Primacy/Recency Effect
Place your strongest points first and last. People remember beginnings and endings best.
What & why
Listeners tend to recall what comes first and last more readily than what sits in the middle, a serial-position pattern well documented for lists and plausibly extending to the ordered points of a talk. Early material lands while attention is fresh, and closing material stays active as people leave. Position your strongest points first and last so the most important ideas fall where they are most likely to stick.
Before & after
“Here are five reasons... [strongest point buried in the middle]”

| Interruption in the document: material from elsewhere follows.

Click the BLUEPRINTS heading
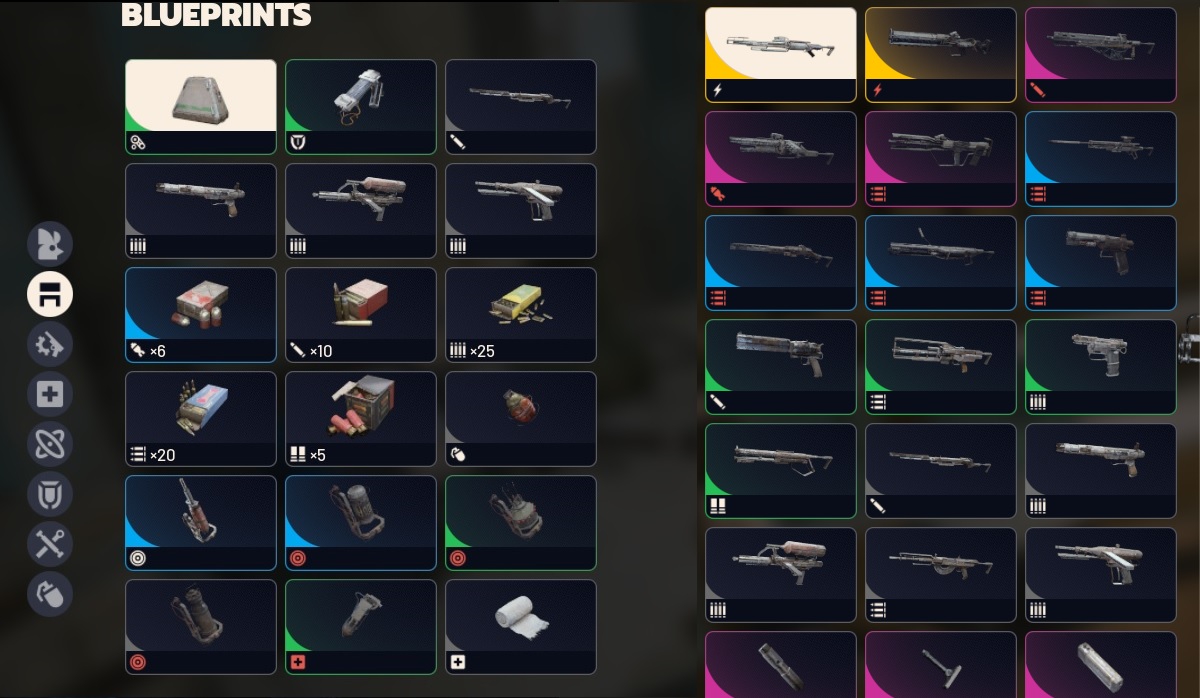Viewport: 1200px width, 698px height. [216, 15]
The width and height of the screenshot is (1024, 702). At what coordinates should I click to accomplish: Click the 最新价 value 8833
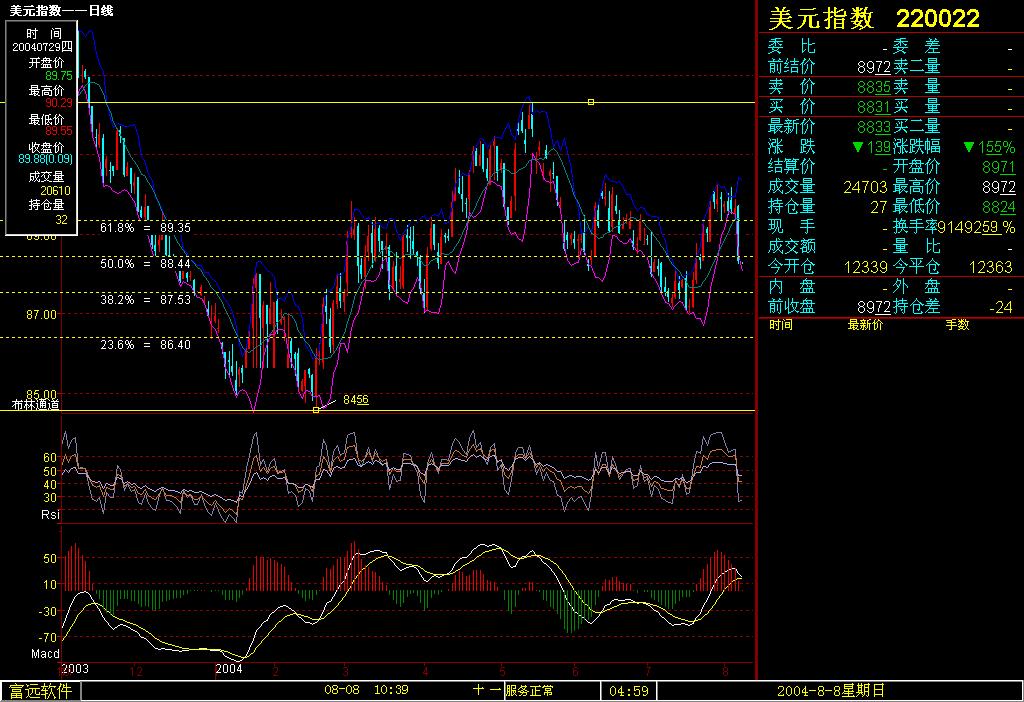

“First, our biggest win: revenue jumped 40%. [middle points] Finally, customer satisfaction hit an all-time high.”
When you’ll use it
Ordering points in a board update to lead with biggest wins and close with key action items
Structuring a sales deck with strongest value proposition first and compelling call-to-action last
Arranging interview anecdotes to open with your best achievement and close with career goals
Structuring sales presentations for maximum impact
Organizing key messages in executive briefings
Planning persuasive arguments for maximum retention
Designing training content for better learning outcomes
Pro tip
Open strong, close strong, put weaker points in the middle.
Questions & answers
What are primacy and recency effects in presentations?
How can I leverage primacy and recency effects in business presentations?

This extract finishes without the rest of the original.